AGS’s first rooftop test of Frostban complied with NIH guidelines for a deliberate release. Those were the first such guidelines available. But because the company hadn’t obtained the EPA’s approval, the EPA fined the company and delayed further testing. The EPA finally approved outdoor tests. Local regulators thereupon jumped into the act and required testers to wear moonsuits—yes, moonsuits like astronauts wear, complete with helmet, gloves, and breathing pack—and required them to erect a fence around the test site!

According to a reporter’s account of the second Frostban test, a dozen people swarmed over a strawberry patch the size of two tennis courts, distributing hundreds of petri dishes and setting up equipment on steel towers. (The drama mounted when a vandal trespassed upon the plot and uprooted some of the strawberry plants. An environmental protester stood before television cameras and praised this act.) Then, an AGS scientist dressed in a moonsuit took up a garden sprayer; simultaneously, the EPA official present at the site signaled for some 60-odd vacuum pumps to begin to suck up air samples. And the intrepid scientist, probably bewildered by all the attention, began to spray.

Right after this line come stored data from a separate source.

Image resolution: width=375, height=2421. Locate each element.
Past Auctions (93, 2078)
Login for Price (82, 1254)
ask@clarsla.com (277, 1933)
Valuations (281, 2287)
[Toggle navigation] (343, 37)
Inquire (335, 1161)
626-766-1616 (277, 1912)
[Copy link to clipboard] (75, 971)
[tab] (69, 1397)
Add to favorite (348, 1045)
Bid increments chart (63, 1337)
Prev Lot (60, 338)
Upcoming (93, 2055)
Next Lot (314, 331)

I can’t imagine a scene more carefully crafted to frighten the biotechnology industry into abandoning its plans to test new products. Nor is this experience unique. The statutes themselves create ample opportunities for confusion. Let us assume that a company desires to genetically engineer a plant that will resist diseases. Well, under the Federal Insecticide, Fungicide and Rodenticide Act (FIFRA), the EPA regulates pesticides. Under the Federal Plant Pest Act (FPPA), the USDA regulates plant pests. So both agencies would have jurisdiction to review the application. The company would face at least two standards of review and chances are other agencies would also claim jurisdiction.

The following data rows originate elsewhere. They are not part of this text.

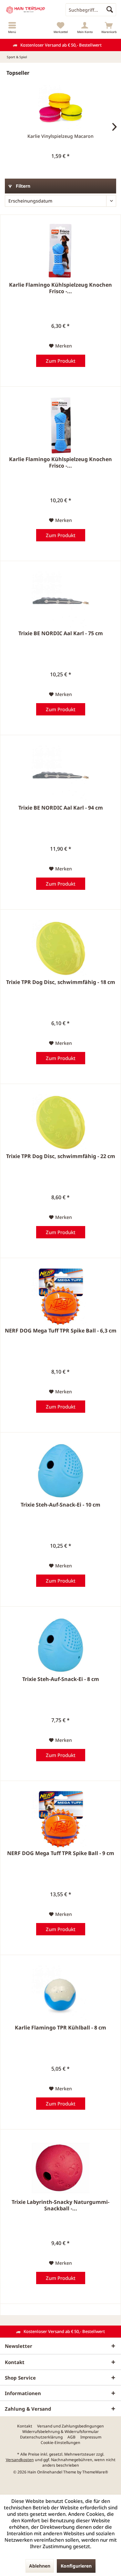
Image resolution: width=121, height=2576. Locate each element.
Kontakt (24, 2426)
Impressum (90, 2437)
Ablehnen (39, 2566)
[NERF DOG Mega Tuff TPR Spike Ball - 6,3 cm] (60, 1296)
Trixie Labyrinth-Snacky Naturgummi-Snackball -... (60, 2205)
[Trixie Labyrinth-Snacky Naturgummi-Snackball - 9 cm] (60, 2168)
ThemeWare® (95, 2472)
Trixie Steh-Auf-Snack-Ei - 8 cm (60, 1679)
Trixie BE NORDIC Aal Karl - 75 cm (60, 633)
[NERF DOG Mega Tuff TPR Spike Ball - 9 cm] (60, 1819)
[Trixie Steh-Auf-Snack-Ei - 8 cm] (60, 1645)
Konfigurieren (76, 2566)
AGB (71, 2437)
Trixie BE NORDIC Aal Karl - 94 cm (60, 807)
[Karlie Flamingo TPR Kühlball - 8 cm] (60, 1993)
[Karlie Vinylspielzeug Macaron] (60, 107)
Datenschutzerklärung (41, 2437)
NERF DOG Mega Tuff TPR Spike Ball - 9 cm (60, 1853)
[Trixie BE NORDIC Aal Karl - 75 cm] (60, 599)
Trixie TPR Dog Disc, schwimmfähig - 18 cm (60, 982)
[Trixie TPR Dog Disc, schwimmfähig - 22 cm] (60, 1122)
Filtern (22, 186)
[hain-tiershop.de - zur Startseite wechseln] (30, 9)
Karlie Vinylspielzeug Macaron (60, 136)
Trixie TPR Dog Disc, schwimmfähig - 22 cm (60, 1156)
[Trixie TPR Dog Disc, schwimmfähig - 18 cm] (60, 948)
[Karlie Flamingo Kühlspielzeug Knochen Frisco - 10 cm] (60, 251)
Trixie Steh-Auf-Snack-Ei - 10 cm (60, 1504)
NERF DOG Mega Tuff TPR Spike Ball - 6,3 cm (60, 1330)
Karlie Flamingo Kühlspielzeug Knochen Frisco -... (60, 288)
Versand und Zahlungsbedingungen (70, 2426)
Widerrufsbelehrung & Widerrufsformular (60, 2431)
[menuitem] (12, 27)
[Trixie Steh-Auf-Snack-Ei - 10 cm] (60, 1471)
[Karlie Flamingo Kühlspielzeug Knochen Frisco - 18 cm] (60, 425)
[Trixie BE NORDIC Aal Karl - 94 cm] (60, 774)
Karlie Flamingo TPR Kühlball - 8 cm (60, 2027)
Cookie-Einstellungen (60, 2442)
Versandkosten (20, 2459)
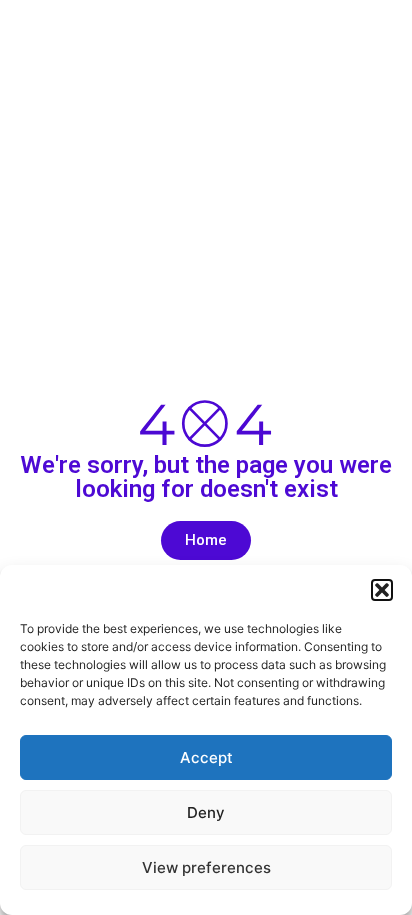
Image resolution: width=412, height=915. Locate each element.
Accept (206, 757)
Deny (206, 812)
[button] (382, 590)
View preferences (206, 867)
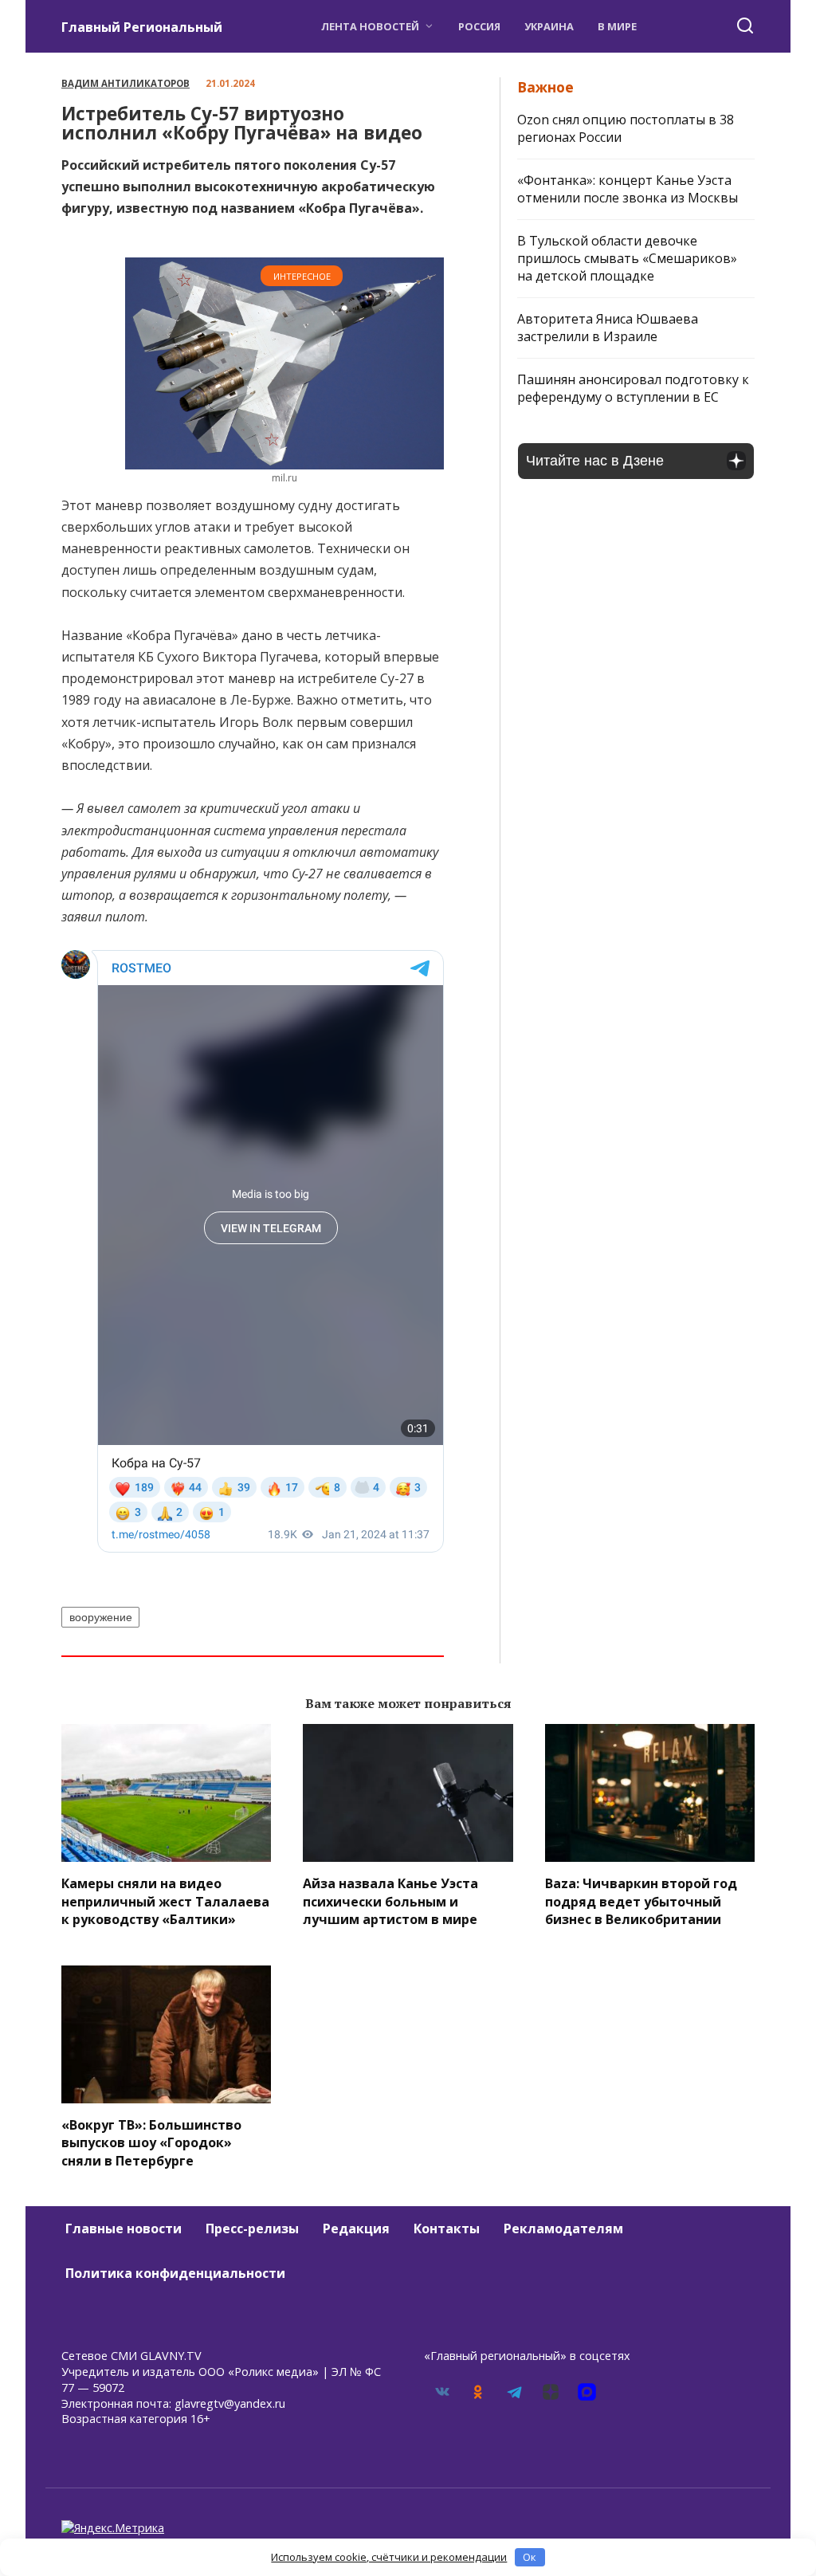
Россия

Experience with the current regulatory system suggests that it is time for reform. Regulatory uncertainty is quite simply eroding America’s lead in biotechnology. Other nations are moving more aggressively into commercial products and processes. We need to streamline the cumbersome bureaucratic tangle that arose under the so-called “Coordinated Framework,” in order to bring more certainty to the process, and, above all, to allow American biotechnology companies to confront global competition head-on.

New companies, new jobs, and indeed whole new technologies and new industries are within our grasp. Great goals of human endeavor are at stake. We must create a climate where biotechnology can help us reach them.